## Assignment
Repeat exactly the lines beginning at the one that contains "Task: Click the green Key Color swatch" and running to the end of the material. Omit the pictures.

Data section: Begin

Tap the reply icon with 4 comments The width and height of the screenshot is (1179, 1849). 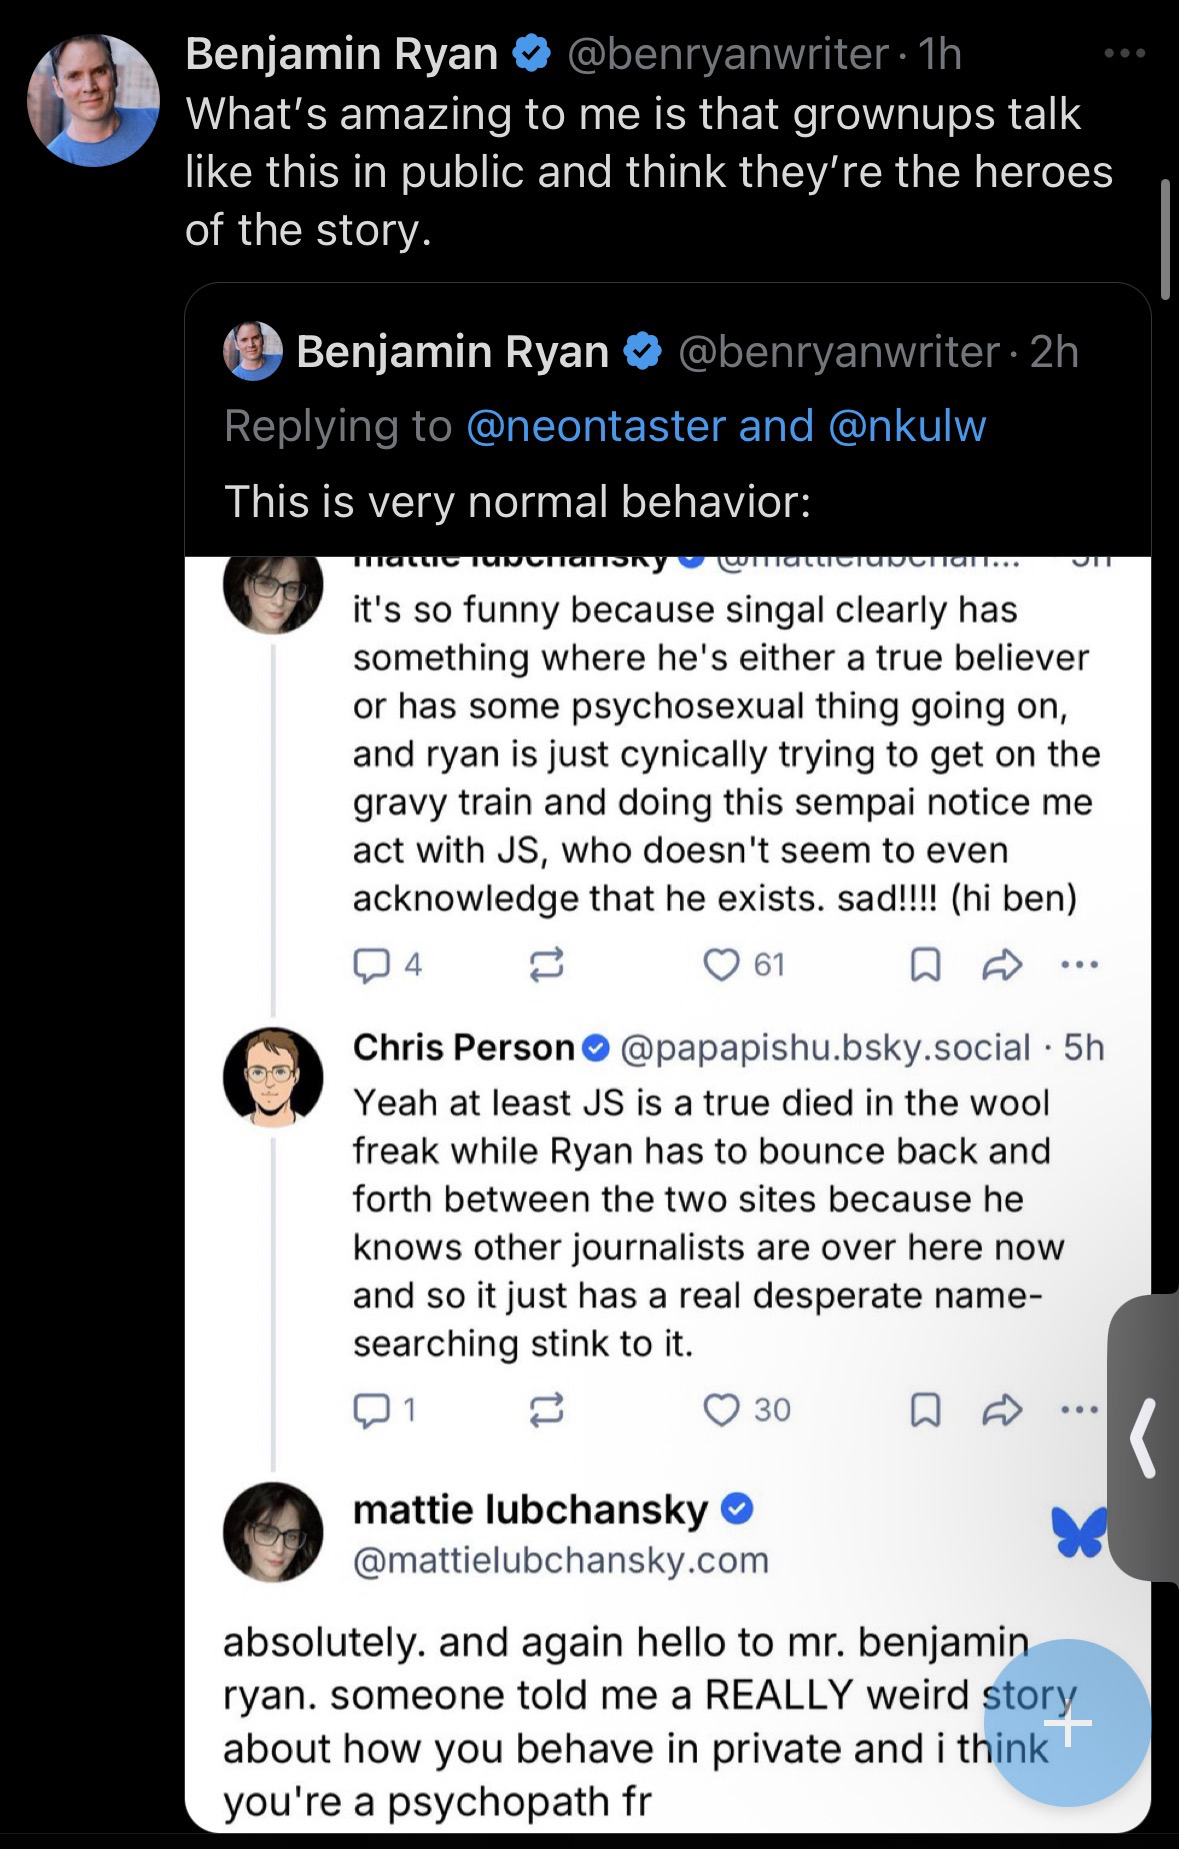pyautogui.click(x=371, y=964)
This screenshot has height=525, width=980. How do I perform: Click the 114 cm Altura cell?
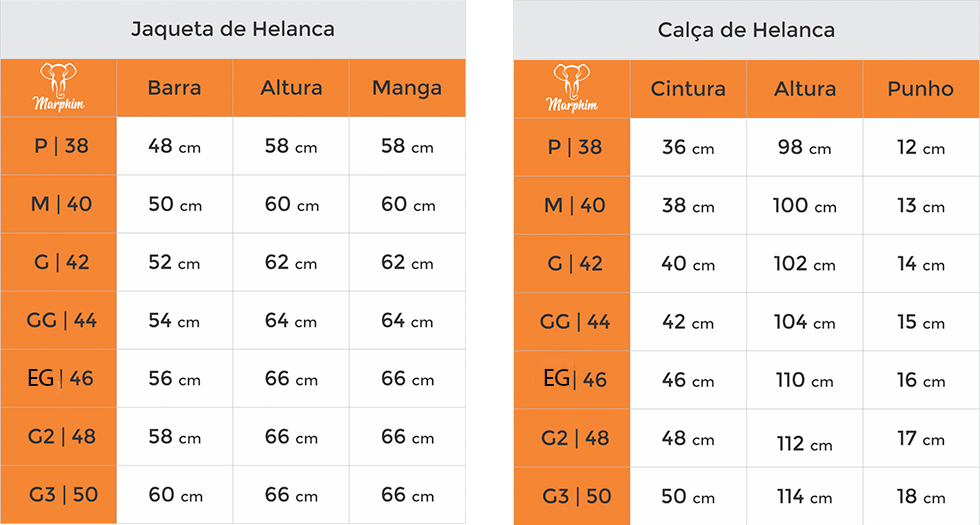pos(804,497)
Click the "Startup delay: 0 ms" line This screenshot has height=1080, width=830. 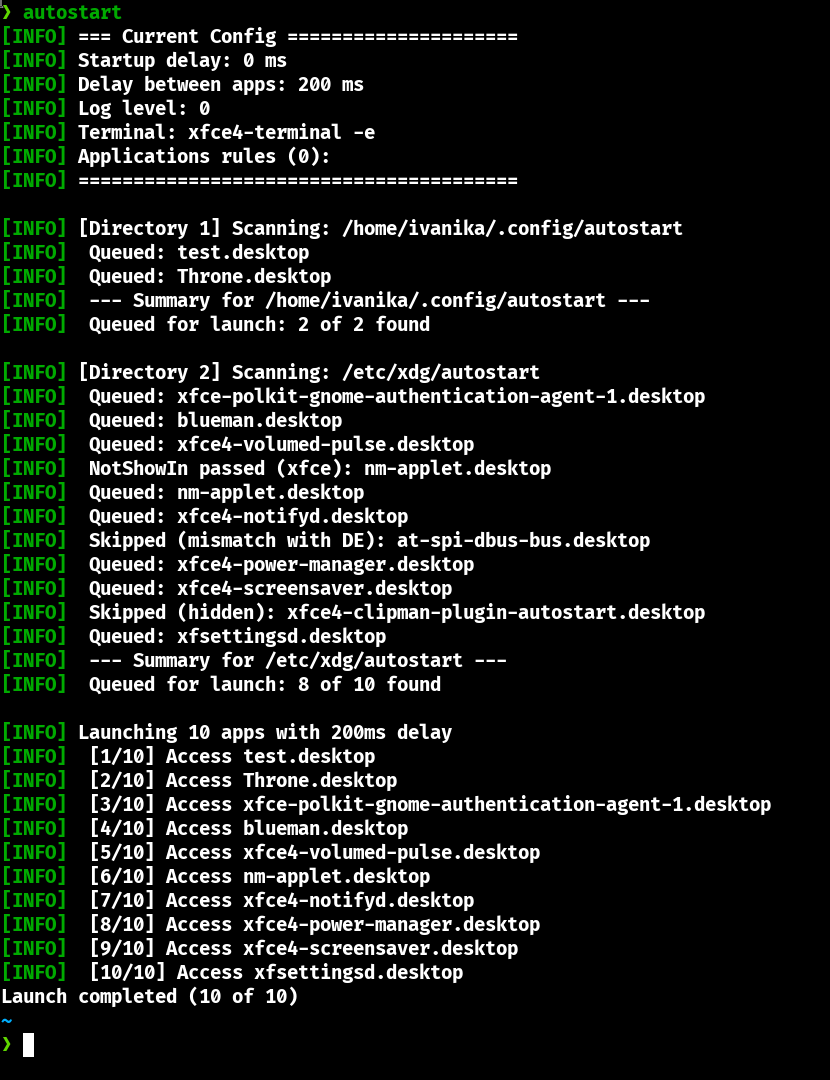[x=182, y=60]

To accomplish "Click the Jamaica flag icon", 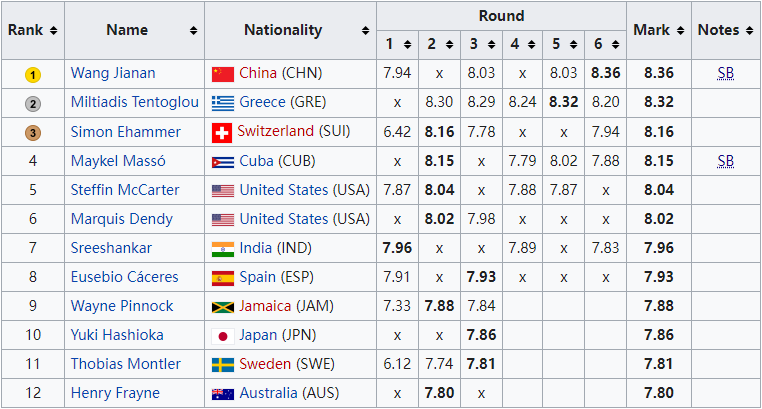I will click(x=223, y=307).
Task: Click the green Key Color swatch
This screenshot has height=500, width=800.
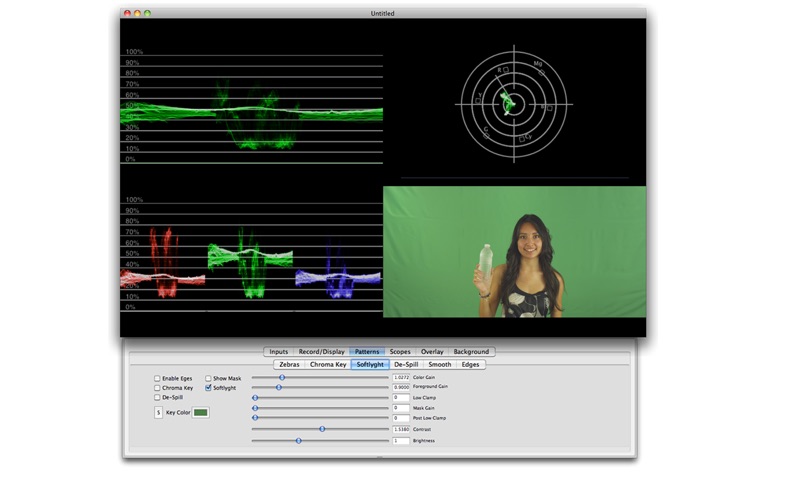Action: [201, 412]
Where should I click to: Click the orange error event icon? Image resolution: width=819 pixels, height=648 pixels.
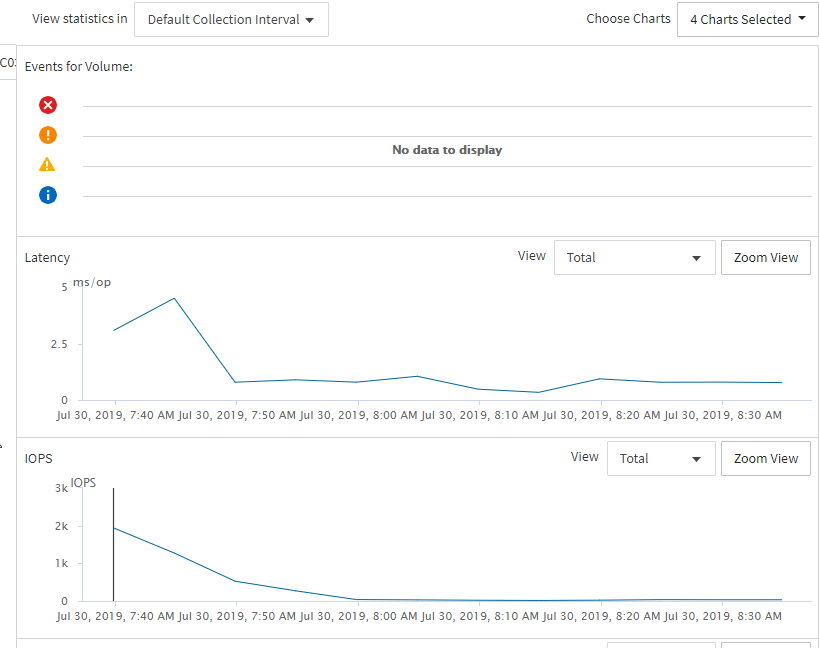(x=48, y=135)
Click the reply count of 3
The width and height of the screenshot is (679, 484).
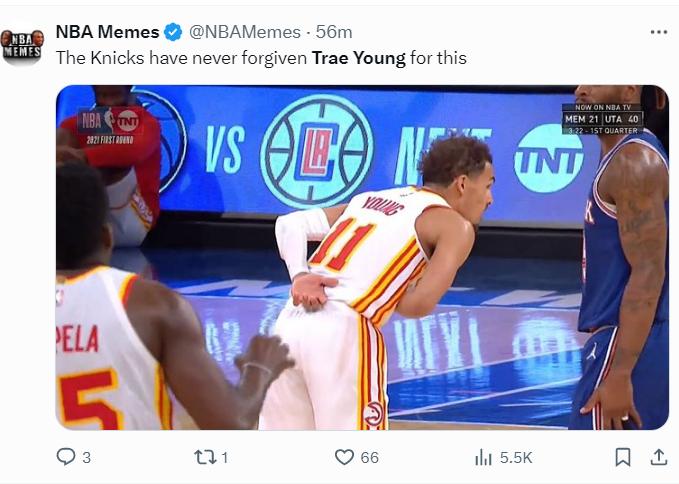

Data section: End

## Task response
Task: Click the green Key Color swatch
This screenshot has height=500, width=800.
Action: [201, 412]
Where should I click to: Click the orange error event icon? Image resolution: width=819 pixels, height=648 pixels.
(x=48, y=135)
Click the reply count of 3
The width and height of the screenshot is (679, 484).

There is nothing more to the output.